But young children in this age range can focus and listen if they have an activity and also they don’t have to look you directly in the eye while they process this new information. That’s a lot of pressure.
“I often think talking in the car is a great idea. Sometimes kids feel like when you’re looking at them it’s too much pressure, you can talk to them when you’re unloading the dishwasher, when you’re both sitting and drawing with crayons,” Dr. Hershberger said. “Sometimes families make the mistake of trying to sit and have a conversation with their 2-, 3-, or 4-year-old. That’s not how that age group relates.”
Explain what is going to happen and why to your child. Use simple language that your child can understand. Answer your child’s questions honestly and openly, but avoid giving too much information that could be overwhelming.
Talk about the transition in a positive way and focus on the exciting aspects of the change. Answer your child’s questions honestly and openly, but avoid giving too much information that could be overwhelming.

_Prompt 1_: From the passage on talking with young children, list every situation Dr. Hershberger names as a good time to talk with a child.
_Prompt 2_: Extend the passage on talking with young children about a change, carrying on from its final sentence.

_Given records_:
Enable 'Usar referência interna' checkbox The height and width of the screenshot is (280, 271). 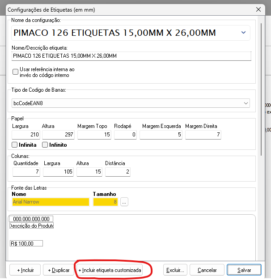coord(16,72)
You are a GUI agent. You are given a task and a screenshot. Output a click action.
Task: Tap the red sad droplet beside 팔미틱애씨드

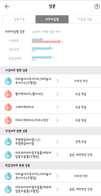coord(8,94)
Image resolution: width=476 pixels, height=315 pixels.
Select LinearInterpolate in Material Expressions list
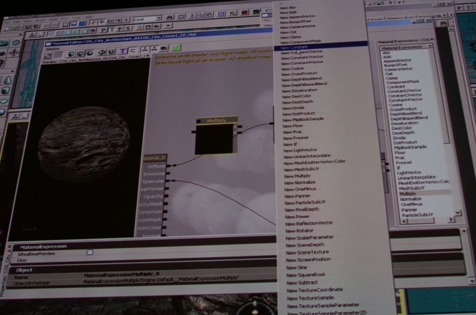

---

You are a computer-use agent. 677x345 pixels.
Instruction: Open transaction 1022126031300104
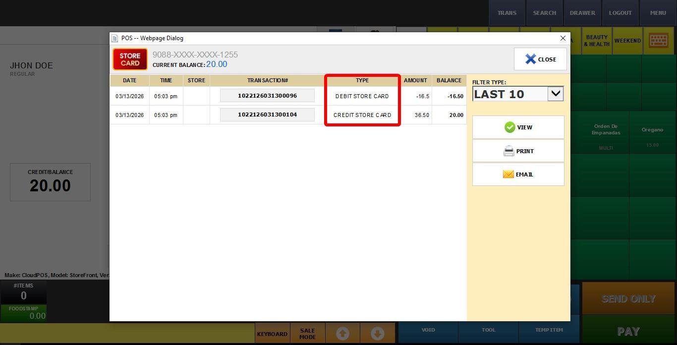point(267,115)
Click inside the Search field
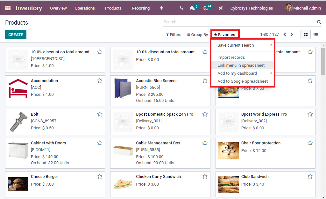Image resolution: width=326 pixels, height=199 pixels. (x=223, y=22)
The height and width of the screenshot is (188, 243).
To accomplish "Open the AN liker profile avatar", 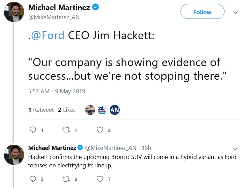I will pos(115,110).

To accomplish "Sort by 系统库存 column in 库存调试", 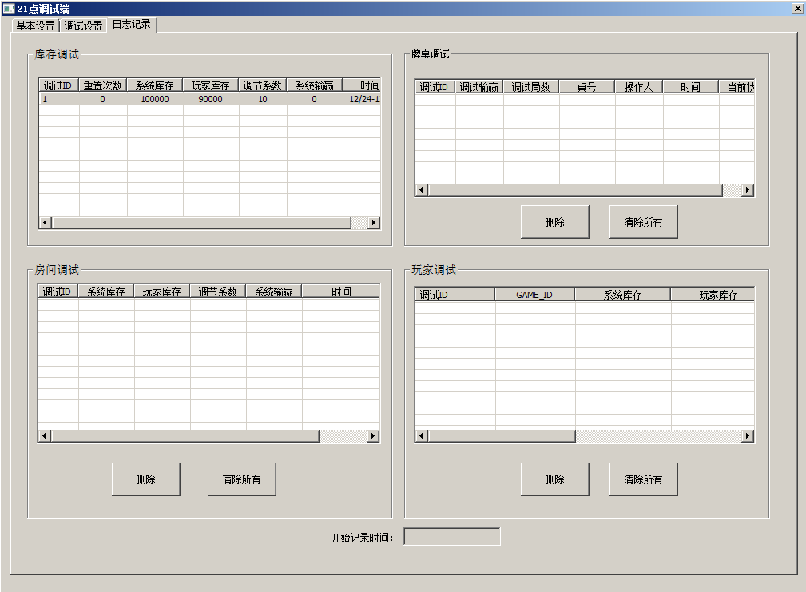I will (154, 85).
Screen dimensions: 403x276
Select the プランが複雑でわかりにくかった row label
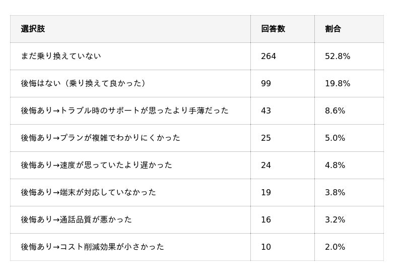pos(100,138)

...

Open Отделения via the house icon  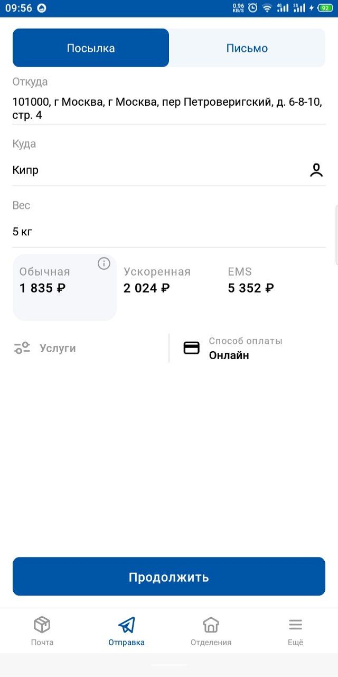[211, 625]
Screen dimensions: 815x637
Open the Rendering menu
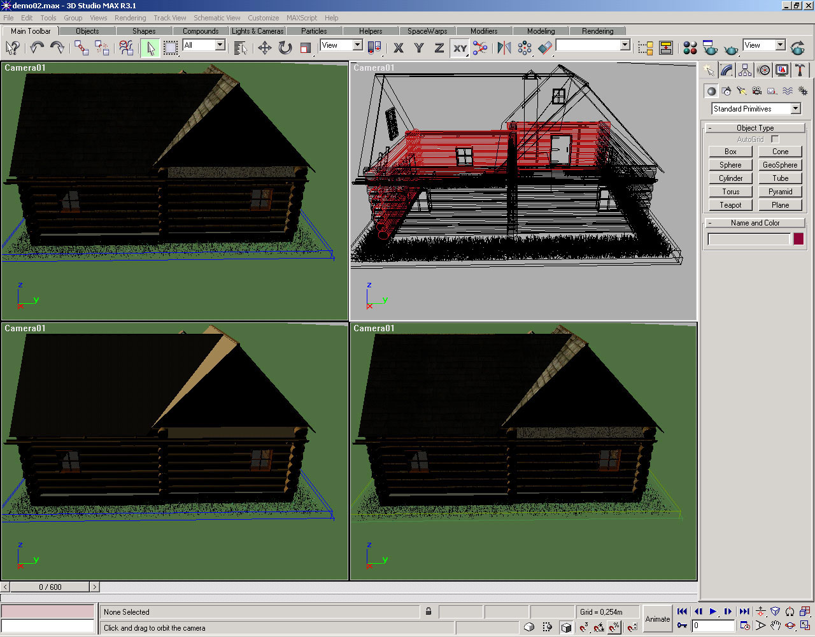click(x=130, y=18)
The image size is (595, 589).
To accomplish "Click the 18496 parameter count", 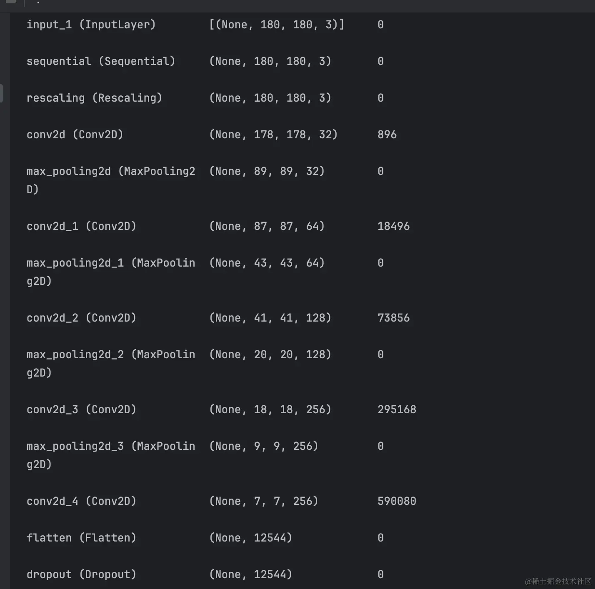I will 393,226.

_Output 1_:
- In the car
- While unloading the dishwasher
- While both sitting and drawing with crayons

_Output 2_:
4. Name things that will be the same
While talking about upcoming changes and transitions, don’t forget to name things that will stay the same. Yes, your child may be going to a new daycare—but mommy will still be doing drop off. Yes, your child may be moving from a crib to a bed—but daddy will still read bedtime stories.
“You’re naming that the family rituals and routines which kids get so attached to and that help them feel safe are still going to be the same in a lot of ways,” Dr. Hershberger told Vivvi. “It’s not suddenly their whole world is going to be turned upside down.”
Tip: create a story book about your transition! Write the story out and make it your bedtime story for the next week until the transition happens. Children find a lot of comfort in stories and in books so creating it together that they can return to is a powerful thing. This can be used whether you’re getting ready for a new daycare, going from crib to bed. Add things that are different, but also things that will be the same. You can go total Pinterest on your book, or use a stack of post-it notes with chicken scratch—your child will love it just the same.
5. Transitions take time
Transitions can take time for young children to adjust to. Be patient and understanding with your child as they go through this process. Parents can expect most big transitions taking between two and three weeks before your child (and everyone else in the family) finds a rhythm.
“This is not a one-week situation,” Dr. Hershberger said. ”Have patience with yourself and patience with yourself.”
Allow your child to express their emotions about the transition, and reassure them that you’ll be there with them. Celebrate your child’s successes and milestones during the transition.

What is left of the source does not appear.